* EXERCISE MATERIAL:

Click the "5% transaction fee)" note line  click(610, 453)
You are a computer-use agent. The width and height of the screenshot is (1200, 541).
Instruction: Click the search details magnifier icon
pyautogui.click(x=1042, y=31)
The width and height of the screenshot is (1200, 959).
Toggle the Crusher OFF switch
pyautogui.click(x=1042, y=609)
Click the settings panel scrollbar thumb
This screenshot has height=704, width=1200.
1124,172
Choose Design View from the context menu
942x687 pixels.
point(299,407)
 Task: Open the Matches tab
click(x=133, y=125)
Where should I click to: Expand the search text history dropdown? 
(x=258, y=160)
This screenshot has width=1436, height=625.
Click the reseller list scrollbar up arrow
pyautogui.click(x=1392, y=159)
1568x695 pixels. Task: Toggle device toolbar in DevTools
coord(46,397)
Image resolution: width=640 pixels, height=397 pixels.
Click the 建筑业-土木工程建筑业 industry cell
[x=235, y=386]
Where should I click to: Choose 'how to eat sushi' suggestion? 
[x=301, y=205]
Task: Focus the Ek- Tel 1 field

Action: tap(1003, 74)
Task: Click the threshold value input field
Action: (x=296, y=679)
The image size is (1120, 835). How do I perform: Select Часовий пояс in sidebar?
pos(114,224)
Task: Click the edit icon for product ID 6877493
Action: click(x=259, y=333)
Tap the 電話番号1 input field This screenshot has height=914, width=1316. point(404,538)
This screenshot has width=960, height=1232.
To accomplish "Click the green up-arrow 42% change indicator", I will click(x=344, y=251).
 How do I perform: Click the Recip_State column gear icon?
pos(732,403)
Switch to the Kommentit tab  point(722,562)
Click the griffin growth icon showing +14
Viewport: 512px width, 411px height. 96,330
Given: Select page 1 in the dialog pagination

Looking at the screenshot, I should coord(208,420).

* EXERCISE: Going back to the entries above, set down exactly the lines that begin at the one with "Click the settings panel scrollbar thumb" and end at the one with "Image resolution: width=640", both included, and nothing else.

* REPLY TO THE TASK:
Click the settings panel scrollbar thumb
This screenshot has height=704, width=1200.
1124,172
Choose Design View from the context menu
942x687 pixels.
point(299,407)
 Task: Open the Matches tab
click(x=133, y=125)
Where should I click to: Expand the search text history dropdown? 
(x=258, y=160)
This screenshot has width=1436, height=625.
Click the reseller list scrollbar up arrow
pyautogui.click(x=1392, y=159)
1568x695 pixels. Task: Toggle device toolbar in DevTools
coord(46,397)
Image resolution: width=640 pixels, height=397 pixels.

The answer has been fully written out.